Field Fast Precomputation

Example

From version 14.0 to version 15.0, in the product module, a new field value_count appeared on the model product.template.attribute.line. This is a simple field that stores the amount of value_ids associated with each element.

Source Code Differences

Version 14.0

class ProductTemplateAttributeLine(models.Model):
    _name = "product.template.attribute.line"

    value_ids = fields.Many2many(
        comodel_name="product.attribute.value",
        relation="product_attribute_value_product_template_attribute_line_rel"
    )

See Full v14 Code Source.

Version 15.0

class ProductTemplateAttributeLine(models.Model):
    _name = "product.template.attribute.line"

    value_ids = fields.Many2many(
        comodel_name="product.attribute.value",
        relation="product_attribute_value_product_template_attribute_line_rel"
    )
    value_count = fields.Integer(
        compute="_compute_value_count",
        store=True,
    )

@api.depends("value_ids")
def _compute_value_count(self):
    for record in self:
        record.value_count = len(record.value_ids)

See Full v15 Code Source.

Analysis

---Fields in module 'product'---

product      / product.template.attribute.line / value_count (integer):
    NEW isfunction: function, stored

See Full v15 Analysis File.

Result without migration script / Expected Result

The new field will be computed, by the ORM. So in absolute terms, there is nothing to do. However, the calculation will be performed for all the rows of the table. If the table contains a very large amount of data, the calculation can be slow: Indeed, even if the ORM contains some prefetch system for reading the data, the writing will be done item by item, via an SQL request of the UPDATE type, which is not at all optimized, and will generate a (quasi) linear type of time complexity.

See : https://en.wikipedia.org/wiki/Time_complexity#Linear_time

As a result, some compute on huge database can take hours, or days, or worse, generate an insufficient memory error, which stops the migration.

These inconveniences obviously depend on the size of the table in question and the power and the configuration of the server that is performing the migration.

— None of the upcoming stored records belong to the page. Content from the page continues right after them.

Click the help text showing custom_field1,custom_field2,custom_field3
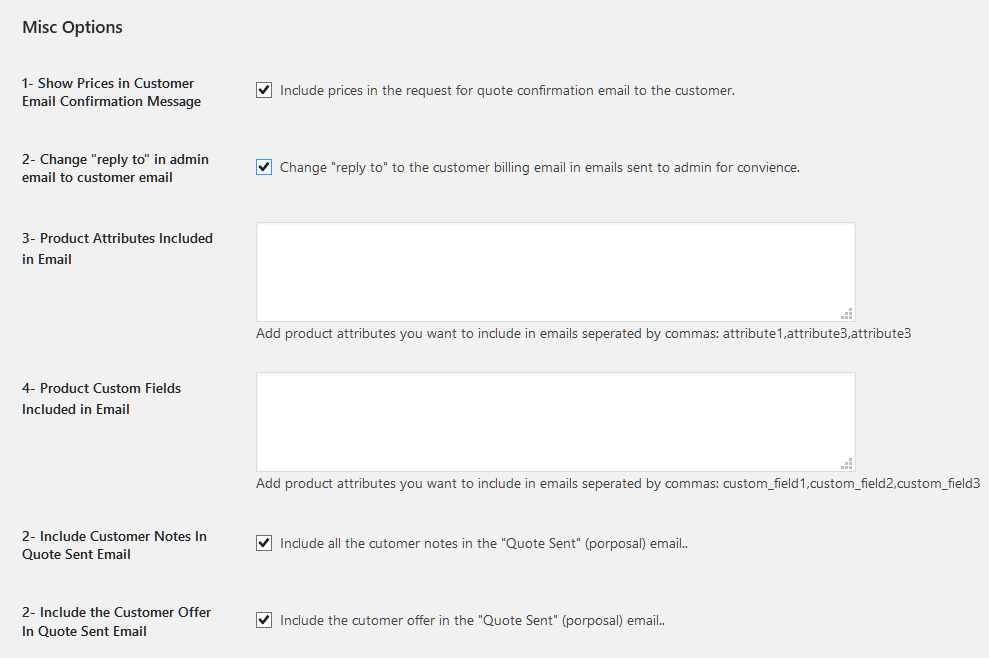This screenshot has height=658, width=989. 618,483
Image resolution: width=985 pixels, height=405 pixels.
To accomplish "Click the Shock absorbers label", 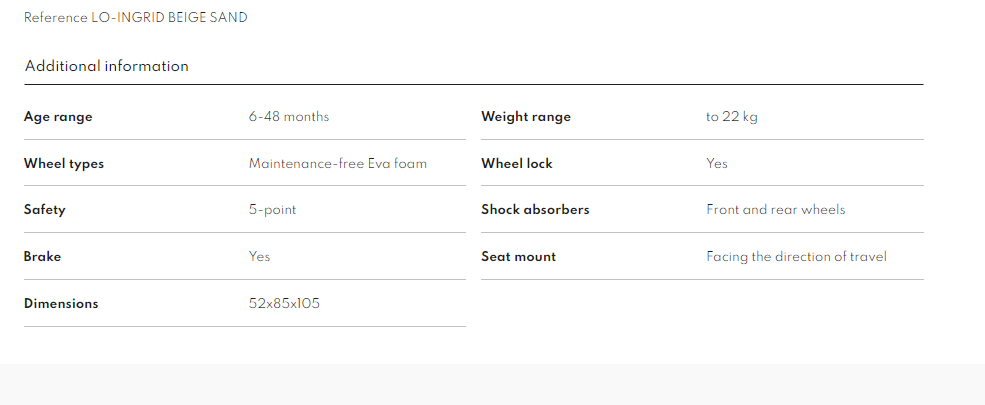I will [x=535, y=210].
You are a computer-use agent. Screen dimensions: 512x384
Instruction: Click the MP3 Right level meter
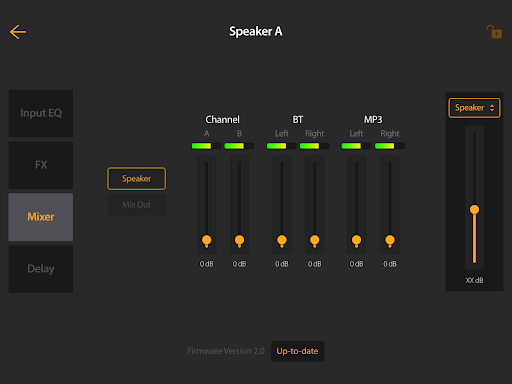390,146
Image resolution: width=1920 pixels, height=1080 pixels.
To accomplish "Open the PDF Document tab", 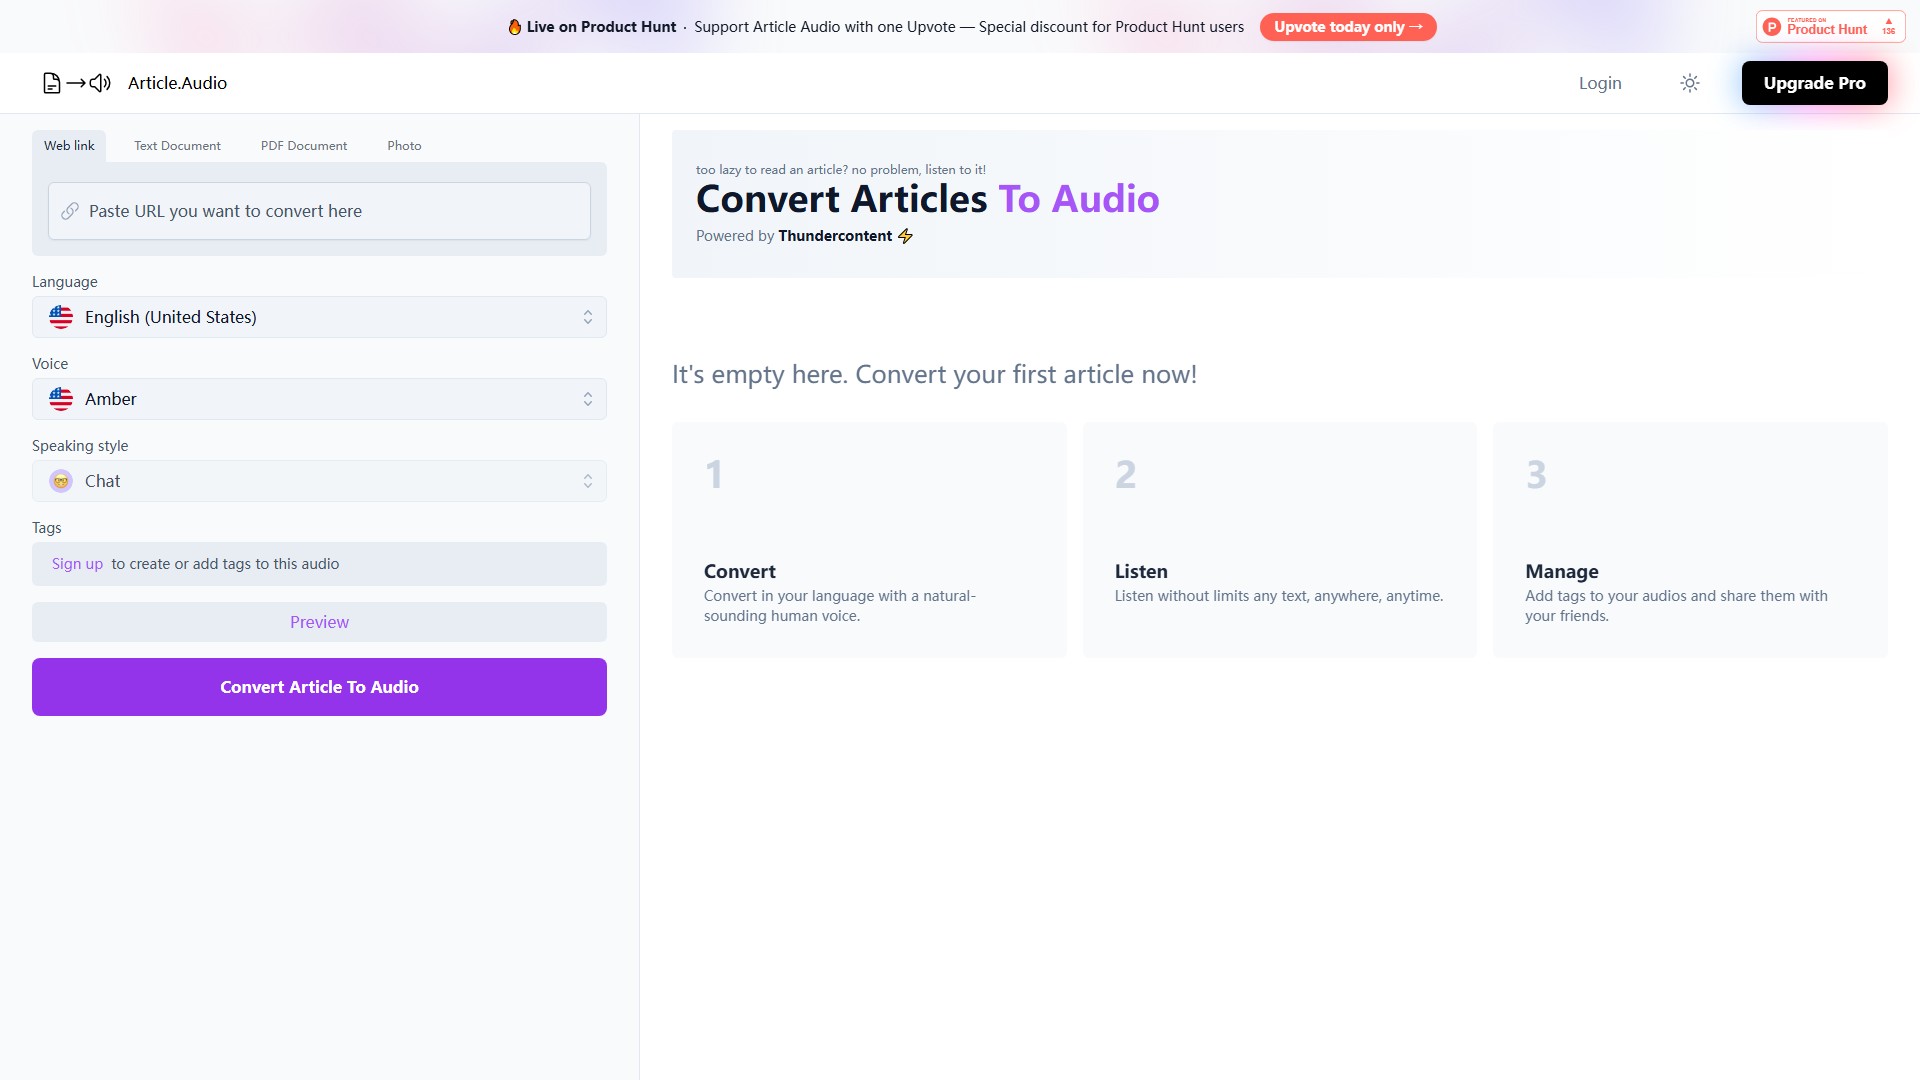I will tap(303, 145).
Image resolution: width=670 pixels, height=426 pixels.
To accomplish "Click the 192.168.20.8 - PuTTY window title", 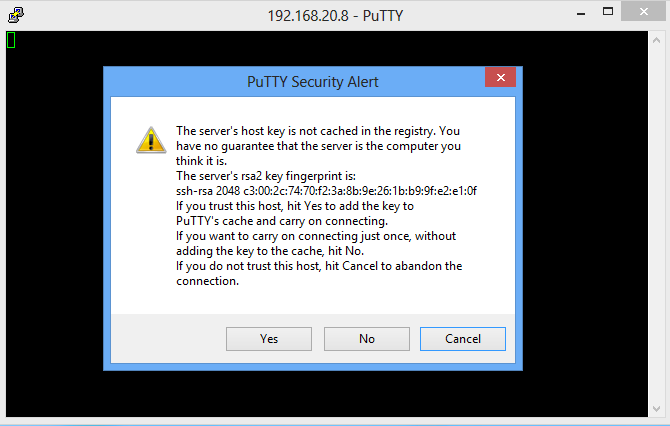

Contribution to OpenUpgrade

Update upgrade_analysis_work.txt file

Add a comment after the line:

product      / product.template.attribute.line / value_count (integer):
    NEW isfunction: function, stored
# DONE: pre-migration: fast computed value_count

See Full v15 Work Analysis File.

Write migration Script

in the pre-migration.py script add:

from openupgradelib import openupgrade

def compute_product_template_attribute_line_value_count(env):
    openupgrade.add_fields(env, [(
        "value_count",                      # Field name
        "product.template.attribute.line",  # Model name
        "product_template_attribute_line",  # Table name
        "integer",                          # Odoo Field type (in lower case)
        False,                              # [Optional] SQL type (if custom fields)
        "product",                          # Module name
        False,                              # [Optional] Default value
    )])

    openupgrade.logged_query(
        env.cr,
        """
        UPDATE product_template_attribute_line al
        SET value_count = (
            SELECT COUNT(*)
            FROM product_attribute_value_product_template_attribute_line_rel
            WHERE product_template_attribute_line_id = al.id
        )""",
    )

@openupgrade.migrate()
def migrate(env, version):
    compute_product_template_attribute_line_value_count(env)

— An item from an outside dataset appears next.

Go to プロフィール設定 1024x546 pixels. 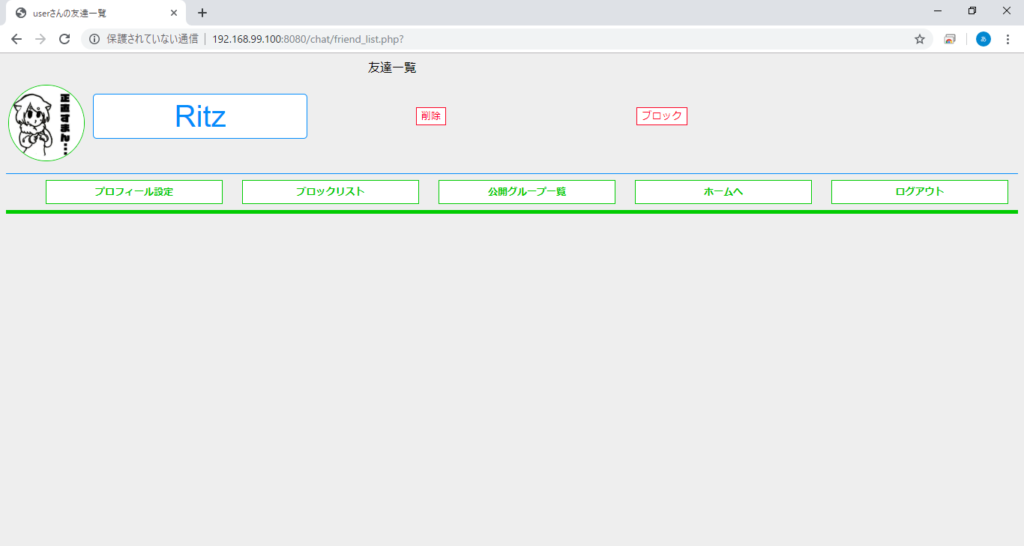point(134,192)
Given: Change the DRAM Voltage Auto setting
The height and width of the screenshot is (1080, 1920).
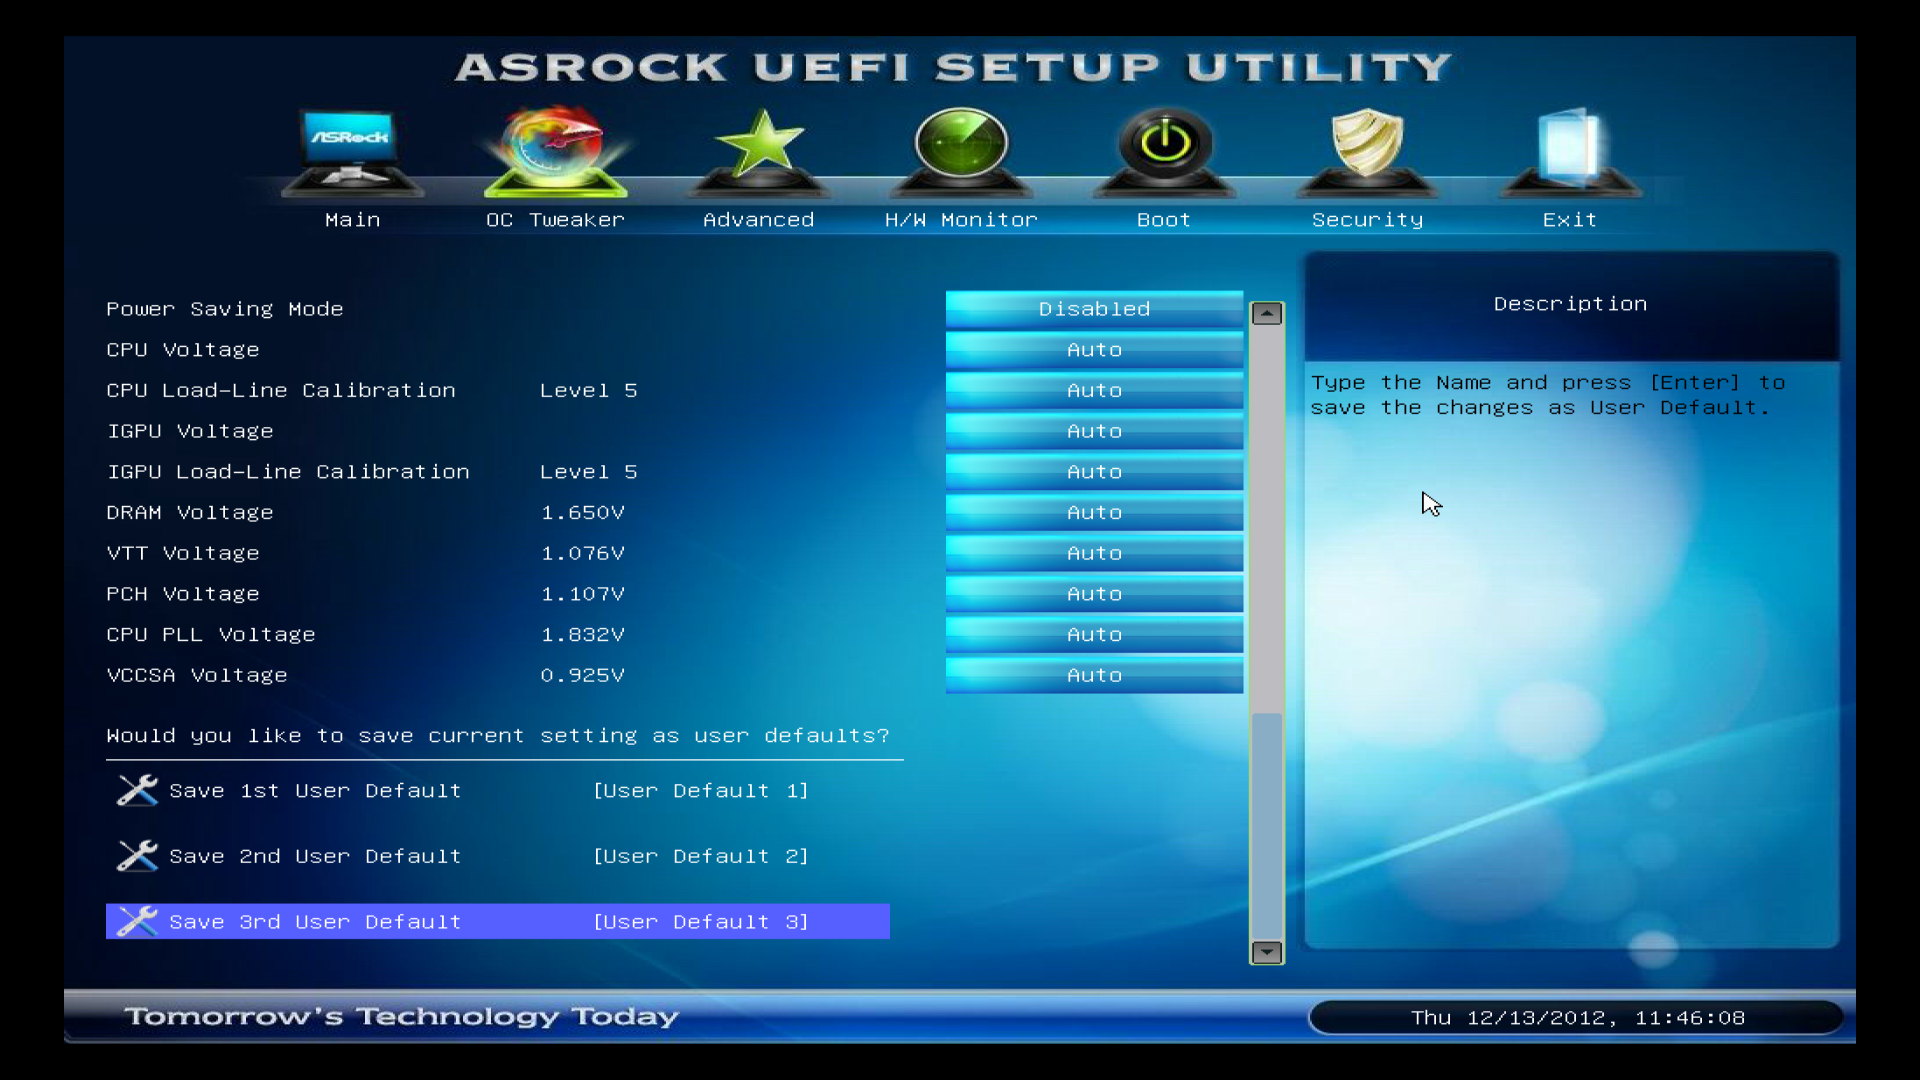Looking at the screenshot, I should click(1094, 513).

See Full V15 pre migration Script.

See Full add_fields specification.

Notes

  • these scripts are about optimization. As a contributor of openupgrade for a module, if you do not have a problem of excessive duration, you can propose migration scripts _without_ such optimizations, especially when the SQL queries are complex to write.

    Another contributor can always propose a PR for performance improvement, if he faces this problem.